デュッセルドルフの針金師たち後編
第14章ロマンチック街道

ローテンベルグ

大槻は憧れのカルマンギアを買ってオサムたちの
バンについてきた。バイロイトに向かう。
ワーグナーの音楽祭で有名なこの町の唯一の地下道

はほんとによく売れた。町の人もとても好意的で、
ポリスもフリー。とうとう新聞社がやってきて
写真取り。日本の芸術家の卵来る。すばらしき

ワイヤーワークという見出しだった。新聞に載る
のはこれで二回目だ。

ウルムという町で夜遅く着いて教会の前、ここの
教会はやたら天高くそびえていて、ちょうどいい、

寝袋に包まって車中泊。夜明けとともにひとのざわ
めき、なんと朝市のど真ん中に車を止めていたのだ。

ローテンベルクからフッセンのお城までを
”ロマンチック街道”という。なだらかな丘陵が続く
南ドイツの田園地帯だ。

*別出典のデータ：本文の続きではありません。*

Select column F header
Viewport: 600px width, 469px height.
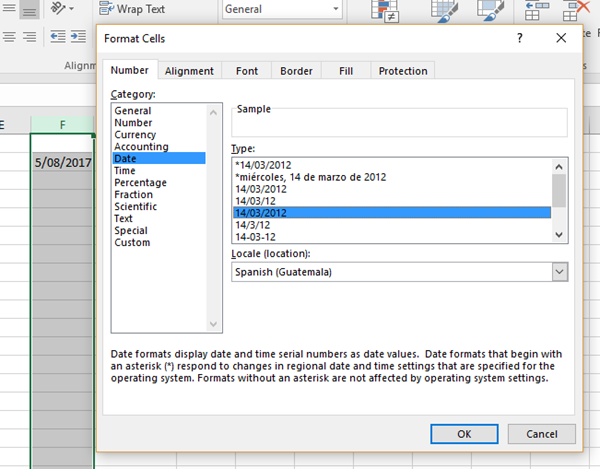62,125
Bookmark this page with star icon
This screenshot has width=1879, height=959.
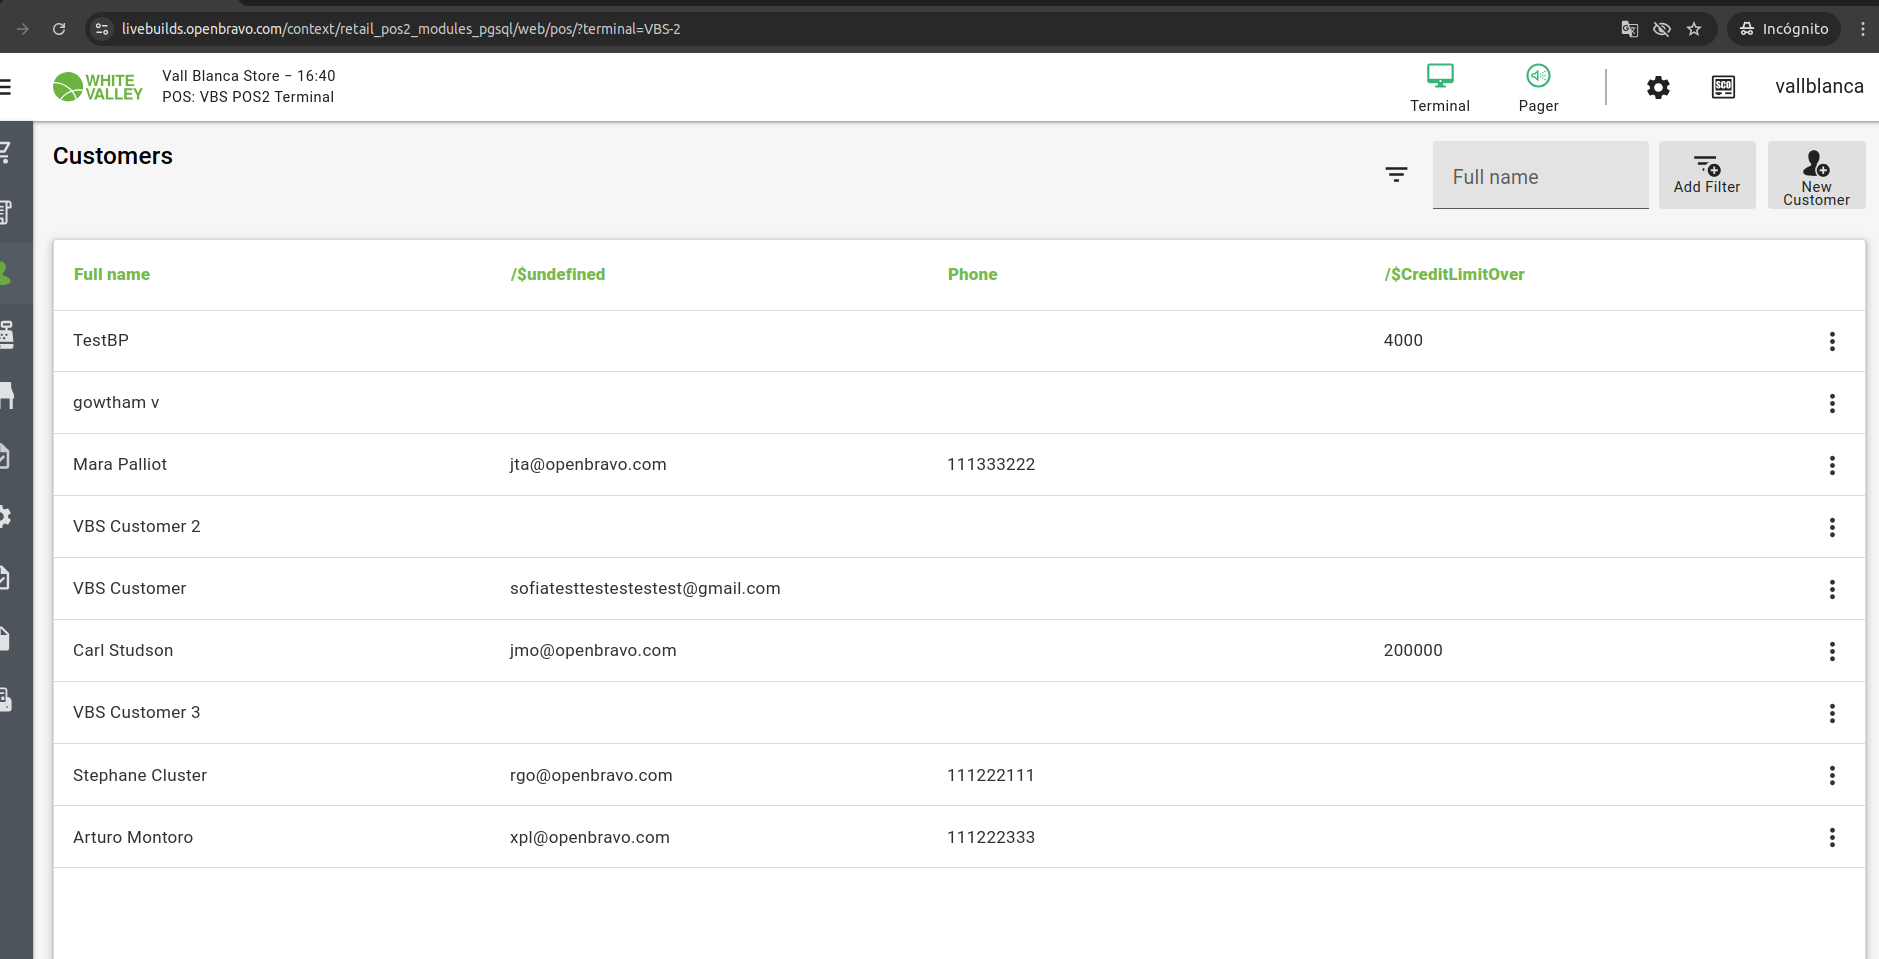point(1693,29)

観光バスが結構走っている。

給油していた時大型バスが止まって、降りてきたのは
全部日本人の団体だった。

ローテンベルクはこじんまりとした、まわりを城壁で
囲まれた中世そのままの城塞都市だ。もちろん下は
石畳。町の中央時計台はからくり人形。回りには手作り

工房がたくさんあってバウムクーヘンとかを売っている。
城壁に登ってみると人がすれ違えるくらいの通路に、外向
きは凹型の戦闘用壁角部分は小高く見張り櫓になっている。

ぐるっと一周しても知れている。今でも中世騎士団ごっこ
がやれそうだ。ところが地下室に下りて驚いた。拷問部屋
がいくつもある。よくもこう考えられるなと思えるほど、

色んな責め器具が並んでいる。獄死した死人の絶叫が聞こ
えてきそうだ。そこらじゅうに血のりの後が今でもこびり
ついていそうで息が詰まる。オエーッ。